Band Nomenclature – first a picture (click to embiggen):Now, some words: I put this together when I got curious about the letters assigned to our various microwave bands. Then there are the other names (HF, VHF, etc) and they seemed to cause some confusion the other night; let’s see if this helps (or hurts!). If you read enough old stuff about radio, particularly QST, you’ll note that before a certain point, everything above the 10-meter band was known as “u.h.f.” What is now The World Above 50 MHz in QST was titled On The Ultra Highs. That column appears to have started in the 1930s and covered activity on what was our 5-meter (56 mc.), 2 1/2-meter (112 mc.), and higher allocations. I’ve googled and googled and can’t find when the decision was made to transition to the HF/VHF/UHF, etc, style. I did discover that the name of the QST column name changed in 1943. In fact, it was On The Ultra Highs in the March issue and was re-titled On The Very Highs for the May issue. I thought there would be an article in the April ’43 issue explaining the new nomenclature. Sadly, there is nothing. Still looking.
Net is short for network and comes from early days of radio when messages would be relayed along a network of cooperating stations (think “American Radio RELAY League”, for instance).
Broadcast Bands – Radio and TV
AM Broadcast Band: 540-1700 kHz (aka 0.54 to 1.7 MHz). This is in the medium frequency (MF) range. Your parents or grandparents may have called this the Standard Broadcast band and many vintage receivers mark it that way. Overseas, it’s usually known as “MW” or medium wave. Transmissions are in amplitude modulation (AM) and it’s possible to use Xperi’s HDRadio digital mode as well. Stations are spaced 10 kHz apart (in most of the rest of the world, outside North America, 9-kHz spacing is used).
FM Broadcast Band: 88.1-107.9 MHz. This is in the very high frequency (VHF) range. Transmissions are in frequency modulation (FM) and it’s possible to use HDRadio as on the AM band. Stations are spaced 200 kHz apart allowing plenty of room for a signal that can carry stereo audio.
TV Broadcast Band: Three segments – VHF, 54-88 MHz (channels 2-6) and 174-216 MHz (channels 7-13), and UHF, 470-608 MHz (channels 14-36).

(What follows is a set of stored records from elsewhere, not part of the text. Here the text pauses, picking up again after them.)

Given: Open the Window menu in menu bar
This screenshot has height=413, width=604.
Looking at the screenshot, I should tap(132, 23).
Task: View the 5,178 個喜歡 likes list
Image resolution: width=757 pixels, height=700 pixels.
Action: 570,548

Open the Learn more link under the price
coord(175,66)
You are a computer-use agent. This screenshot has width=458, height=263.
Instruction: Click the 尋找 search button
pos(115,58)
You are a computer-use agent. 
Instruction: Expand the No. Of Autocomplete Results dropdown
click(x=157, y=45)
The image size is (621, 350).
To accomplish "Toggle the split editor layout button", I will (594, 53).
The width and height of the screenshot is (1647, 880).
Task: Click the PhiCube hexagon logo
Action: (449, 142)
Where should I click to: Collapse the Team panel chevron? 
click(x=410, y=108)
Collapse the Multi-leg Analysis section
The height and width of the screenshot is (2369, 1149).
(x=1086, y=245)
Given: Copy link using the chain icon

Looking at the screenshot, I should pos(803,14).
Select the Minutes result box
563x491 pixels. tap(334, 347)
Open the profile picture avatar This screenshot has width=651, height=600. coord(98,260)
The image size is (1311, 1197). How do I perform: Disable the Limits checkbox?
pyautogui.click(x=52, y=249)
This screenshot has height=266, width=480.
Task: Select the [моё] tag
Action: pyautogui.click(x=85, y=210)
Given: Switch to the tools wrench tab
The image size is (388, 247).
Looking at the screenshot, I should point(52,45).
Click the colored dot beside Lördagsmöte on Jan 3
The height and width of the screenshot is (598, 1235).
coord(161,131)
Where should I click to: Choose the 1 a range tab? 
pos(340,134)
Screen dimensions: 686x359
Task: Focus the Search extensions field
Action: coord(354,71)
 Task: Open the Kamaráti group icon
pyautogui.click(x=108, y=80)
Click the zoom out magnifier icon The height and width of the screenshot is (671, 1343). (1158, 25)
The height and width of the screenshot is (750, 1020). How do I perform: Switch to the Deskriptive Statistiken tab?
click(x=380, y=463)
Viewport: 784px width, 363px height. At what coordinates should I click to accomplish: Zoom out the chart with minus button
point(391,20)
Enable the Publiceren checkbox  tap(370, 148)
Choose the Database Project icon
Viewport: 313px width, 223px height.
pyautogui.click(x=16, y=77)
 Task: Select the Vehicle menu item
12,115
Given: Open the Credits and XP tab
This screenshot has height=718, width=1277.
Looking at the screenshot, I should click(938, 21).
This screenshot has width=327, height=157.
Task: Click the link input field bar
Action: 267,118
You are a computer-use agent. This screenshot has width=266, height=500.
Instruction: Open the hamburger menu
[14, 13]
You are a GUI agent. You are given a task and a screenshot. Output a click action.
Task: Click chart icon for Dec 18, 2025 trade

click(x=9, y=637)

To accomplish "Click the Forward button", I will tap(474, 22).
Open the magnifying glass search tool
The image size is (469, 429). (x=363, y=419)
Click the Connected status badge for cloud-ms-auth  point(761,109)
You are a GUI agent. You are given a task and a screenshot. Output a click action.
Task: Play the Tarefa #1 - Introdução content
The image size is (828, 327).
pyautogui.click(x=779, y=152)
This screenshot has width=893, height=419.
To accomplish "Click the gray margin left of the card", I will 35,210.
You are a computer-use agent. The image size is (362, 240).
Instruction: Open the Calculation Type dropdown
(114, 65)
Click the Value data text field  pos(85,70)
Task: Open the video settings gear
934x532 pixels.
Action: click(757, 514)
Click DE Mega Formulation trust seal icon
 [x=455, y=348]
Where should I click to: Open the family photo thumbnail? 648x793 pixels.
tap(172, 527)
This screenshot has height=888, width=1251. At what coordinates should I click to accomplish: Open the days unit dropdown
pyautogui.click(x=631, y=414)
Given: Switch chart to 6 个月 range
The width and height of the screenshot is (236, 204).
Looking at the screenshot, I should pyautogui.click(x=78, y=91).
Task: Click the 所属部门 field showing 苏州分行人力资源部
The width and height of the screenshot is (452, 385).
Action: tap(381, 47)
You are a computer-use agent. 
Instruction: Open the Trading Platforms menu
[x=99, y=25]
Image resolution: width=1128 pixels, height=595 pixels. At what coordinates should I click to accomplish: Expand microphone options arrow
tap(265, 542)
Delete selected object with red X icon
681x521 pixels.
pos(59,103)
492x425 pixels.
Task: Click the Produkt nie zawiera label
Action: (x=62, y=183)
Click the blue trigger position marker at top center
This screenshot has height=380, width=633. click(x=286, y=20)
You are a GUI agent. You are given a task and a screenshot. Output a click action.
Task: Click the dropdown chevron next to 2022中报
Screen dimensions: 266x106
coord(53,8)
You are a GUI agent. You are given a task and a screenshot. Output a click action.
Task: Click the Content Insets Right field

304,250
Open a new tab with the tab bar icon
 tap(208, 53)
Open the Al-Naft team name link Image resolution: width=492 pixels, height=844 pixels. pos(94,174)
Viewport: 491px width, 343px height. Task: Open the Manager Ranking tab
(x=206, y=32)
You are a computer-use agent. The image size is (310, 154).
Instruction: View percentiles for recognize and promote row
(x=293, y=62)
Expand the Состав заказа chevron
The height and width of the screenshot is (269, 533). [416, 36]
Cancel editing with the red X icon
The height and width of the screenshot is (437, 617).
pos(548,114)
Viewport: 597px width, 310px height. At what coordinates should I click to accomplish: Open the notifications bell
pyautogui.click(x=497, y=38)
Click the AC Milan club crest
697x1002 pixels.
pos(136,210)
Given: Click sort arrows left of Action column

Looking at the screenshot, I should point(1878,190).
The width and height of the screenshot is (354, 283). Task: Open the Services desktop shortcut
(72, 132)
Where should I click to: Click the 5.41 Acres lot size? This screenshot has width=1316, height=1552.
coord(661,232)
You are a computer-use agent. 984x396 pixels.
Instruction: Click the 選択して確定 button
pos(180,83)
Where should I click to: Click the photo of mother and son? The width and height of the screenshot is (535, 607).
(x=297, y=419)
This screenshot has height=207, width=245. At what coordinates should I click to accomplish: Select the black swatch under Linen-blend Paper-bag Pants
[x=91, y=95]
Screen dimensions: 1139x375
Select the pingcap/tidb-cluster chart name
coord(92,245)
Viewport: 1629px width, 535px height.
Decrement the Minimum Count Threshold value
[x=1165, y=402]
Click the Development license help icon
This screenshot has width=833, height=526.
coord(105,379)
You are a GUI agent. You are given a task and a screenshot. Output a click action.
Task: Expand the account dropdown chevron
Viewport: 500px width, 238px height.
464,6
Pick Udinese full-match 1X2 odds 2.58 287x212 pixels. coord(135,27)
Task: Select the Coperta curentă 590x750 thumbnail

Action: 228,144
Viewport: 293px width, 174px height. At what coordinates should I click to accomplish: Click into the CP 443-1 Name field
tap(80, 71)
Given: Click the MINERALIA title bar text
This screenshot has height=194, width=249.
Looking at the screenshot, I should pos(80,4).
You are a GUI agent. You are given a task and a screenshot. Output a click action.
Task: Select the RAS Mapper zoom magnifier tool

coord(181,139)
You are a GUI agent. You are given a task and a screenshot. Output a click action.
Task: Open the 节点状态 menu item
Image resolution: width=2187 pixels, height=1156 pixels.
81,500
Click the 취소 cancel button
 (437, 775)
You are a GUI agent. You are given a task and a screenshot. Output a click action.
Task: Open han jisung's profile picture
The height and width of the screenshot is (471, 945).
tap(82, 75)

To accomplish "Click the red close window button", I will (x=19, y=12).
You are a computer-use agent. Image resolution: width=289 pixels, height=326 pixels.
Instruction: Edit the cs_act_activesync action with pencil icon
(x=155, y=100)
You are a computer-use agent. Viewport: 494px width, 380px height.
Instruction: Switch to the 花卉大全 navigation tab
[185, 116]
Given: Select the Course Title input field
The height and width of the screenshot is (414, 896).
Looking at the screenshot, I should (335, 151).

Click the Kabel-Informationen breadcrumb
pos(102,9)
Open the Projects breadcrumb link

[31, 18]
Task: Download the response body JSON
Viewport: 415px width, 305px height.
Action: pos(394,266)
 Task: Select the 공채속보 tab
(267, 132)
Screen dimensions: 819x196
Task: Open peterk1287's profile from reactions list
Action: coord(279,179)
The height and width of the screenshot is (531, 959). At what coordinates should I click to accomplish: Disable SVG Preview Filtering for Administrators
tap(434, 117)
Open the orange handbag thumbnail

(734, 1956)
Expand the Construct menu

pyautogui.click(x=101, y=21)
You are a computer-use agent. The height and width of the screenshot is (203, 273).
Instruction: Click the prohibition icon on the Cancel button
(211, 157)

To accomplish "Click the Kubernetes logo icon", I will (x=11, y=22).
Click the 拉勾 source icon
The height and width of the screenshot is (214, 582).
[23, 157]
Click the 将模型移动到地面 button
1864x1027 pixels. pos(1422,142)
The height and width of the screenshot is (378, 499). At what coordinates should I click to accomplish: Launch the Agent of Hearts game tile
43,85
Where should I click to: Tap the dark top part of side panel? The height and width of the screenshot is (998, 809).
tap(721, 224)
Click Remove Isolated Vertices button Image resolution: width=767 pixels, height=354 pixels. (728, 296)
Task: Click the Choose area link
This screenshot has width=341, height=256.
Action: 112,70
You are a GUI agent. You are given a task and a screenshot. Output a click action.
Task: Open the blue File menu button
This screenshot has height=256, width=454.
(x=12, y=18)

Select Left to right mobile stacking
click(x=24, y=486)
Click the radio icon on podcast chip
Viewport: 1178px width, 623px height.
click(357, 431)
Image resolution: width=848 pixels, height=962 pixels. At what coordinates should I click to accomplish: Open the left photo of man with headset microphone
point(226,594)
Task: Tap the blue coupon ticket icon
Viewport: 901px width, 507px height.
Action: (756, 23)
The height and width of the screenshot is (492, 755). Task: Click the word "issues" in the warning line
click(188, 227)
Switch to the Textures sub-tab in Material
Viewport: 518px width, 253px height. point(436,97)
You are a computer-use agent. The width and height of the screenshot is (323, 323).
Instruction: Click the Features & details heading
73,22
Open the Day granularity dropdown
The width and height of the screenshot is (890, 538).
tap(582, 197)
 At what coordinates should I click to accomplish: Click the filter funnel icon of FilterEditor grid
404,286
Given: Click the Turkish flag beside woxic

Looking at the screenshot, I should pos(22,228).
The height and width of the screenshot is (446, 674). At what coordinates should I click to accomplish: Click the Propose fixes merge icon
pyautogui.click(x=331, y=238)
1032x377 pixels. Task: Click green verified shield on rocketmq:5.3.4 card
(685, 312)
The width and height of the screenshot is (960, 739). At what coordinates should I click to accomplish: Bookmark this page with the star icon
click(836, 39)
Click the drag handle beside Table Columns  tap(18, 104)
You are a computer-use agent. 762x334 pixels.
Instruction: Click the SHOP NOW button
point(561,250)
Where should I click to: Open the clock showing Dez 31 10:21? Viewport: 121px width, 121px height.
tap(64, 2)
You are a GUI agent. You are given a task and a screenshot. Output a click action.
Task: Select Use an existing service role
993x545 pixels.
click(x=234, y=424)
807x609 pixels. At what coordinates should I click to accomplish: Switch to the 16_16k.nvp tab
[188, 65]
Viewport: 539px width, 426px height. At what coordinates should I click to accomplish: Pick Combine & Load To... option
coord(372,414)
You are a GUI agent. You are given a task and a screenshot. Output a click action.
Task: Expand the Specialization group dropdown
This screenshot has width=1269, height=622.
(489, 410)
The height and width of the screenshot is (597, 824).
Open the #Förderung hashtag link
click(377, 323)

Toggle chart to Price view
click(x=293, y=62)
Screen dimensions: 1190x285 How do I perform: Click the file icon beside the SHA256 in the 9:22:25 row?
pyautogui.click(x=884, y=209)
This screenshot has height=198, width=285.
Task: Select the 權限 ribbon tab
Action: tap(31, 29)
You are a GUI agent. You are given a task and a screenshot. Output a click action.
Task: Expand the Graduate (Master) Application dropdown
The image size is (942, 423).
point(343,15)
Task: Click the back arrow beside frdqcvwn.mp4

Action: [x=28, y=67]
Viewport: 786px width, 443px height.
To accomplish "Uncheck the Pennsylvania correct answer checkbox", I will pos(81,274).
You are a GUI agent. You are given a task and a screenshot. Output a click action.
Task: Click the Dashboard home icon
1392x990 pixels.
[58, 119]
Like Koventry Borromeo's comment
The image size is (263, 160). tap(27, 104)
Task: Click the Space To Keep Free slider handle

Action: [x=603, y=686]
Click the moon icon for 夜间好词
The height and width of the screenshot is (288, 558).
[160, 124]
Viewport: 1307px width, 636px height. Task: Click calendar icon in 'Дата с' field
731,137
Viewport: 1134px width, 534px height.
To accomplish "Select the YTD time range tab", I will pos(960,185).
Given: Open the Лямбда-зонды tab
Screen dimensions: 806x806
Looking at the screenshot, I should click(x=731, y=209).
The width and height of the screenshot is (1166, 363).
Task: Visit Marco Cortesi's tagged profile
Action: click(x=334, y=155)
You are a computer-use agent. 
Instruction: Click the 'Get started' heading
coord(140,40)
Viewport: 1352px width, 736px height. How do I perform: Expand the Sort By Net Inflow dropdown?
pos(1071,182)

In analog days, you could hear TV channel 6’s audio because it was FM like a broadcast station and if your radio could tune down to 87.75 MHz, it would decode just like a radio station. With the digital transition in 2009, this is no longer possible. Some of you are thinking “I thought my old TV went to channel 69?”. It did! Before just a few years ago, the top end of the TV band was channel 69 (806 MHz) but stations above
channel 52 channel 37 (608 MHz) are being moved lower with the freed up space to be auctioned off. Others of you are thinking “I thought my grandparents’ TV went to channel 83?” … and it did! Before the early 1980s, the top end of the TV band was channel 83 (890 MHz). The space above channel 69 was used for the original cellular telephone band as well as land mobile. In some big metropolitan areas channels 14-20 (470-512 MHz) have been re-allocated to land mobile radio systems, primarily public safety. Channel 37 is never allocated to TV, either, as that specific frequency (608-614 MHz) is needed for radio astronomy.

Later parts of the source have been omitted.